▶ WHAT THE TASK REQUIRES
Copy out every line of the material below, requests included, and offset each coordinate in the answers by adding 108 to it. Leave the pictures out.
— Start DATASET EXTRACT —
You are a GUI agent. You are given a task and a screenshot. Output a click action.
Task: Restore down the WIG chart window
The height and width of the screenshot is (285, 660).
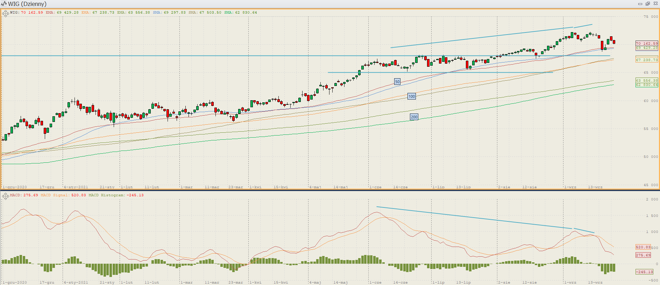tap(647, 4)
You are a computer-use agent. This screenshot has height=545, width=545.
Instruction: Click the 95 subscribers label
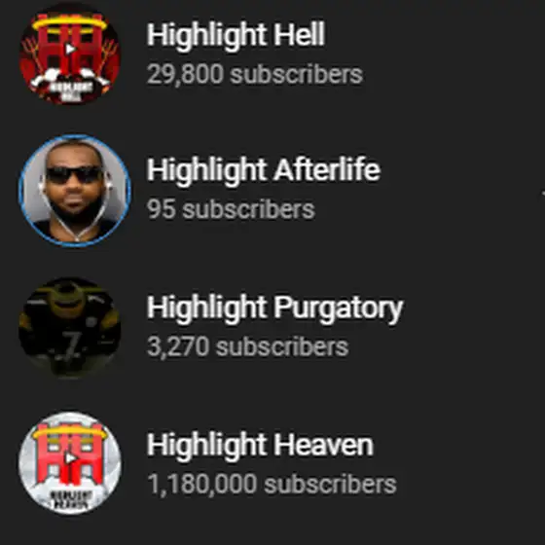(x=231, y=209)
— End DATASET EXTRACT —
▶ RESULT OF THIS TASK
You are a GUI agent. You are given a task and a screenshot. Output a click action.
Task: Restore down the WIG chart window
The height and width of the screenshot is (285, 660).
tap(755, 112)
You are a computer-use agent. This screenshot has height=545, width=545.
Instruction: Click the 95 subscribers label
(x=339, y=317)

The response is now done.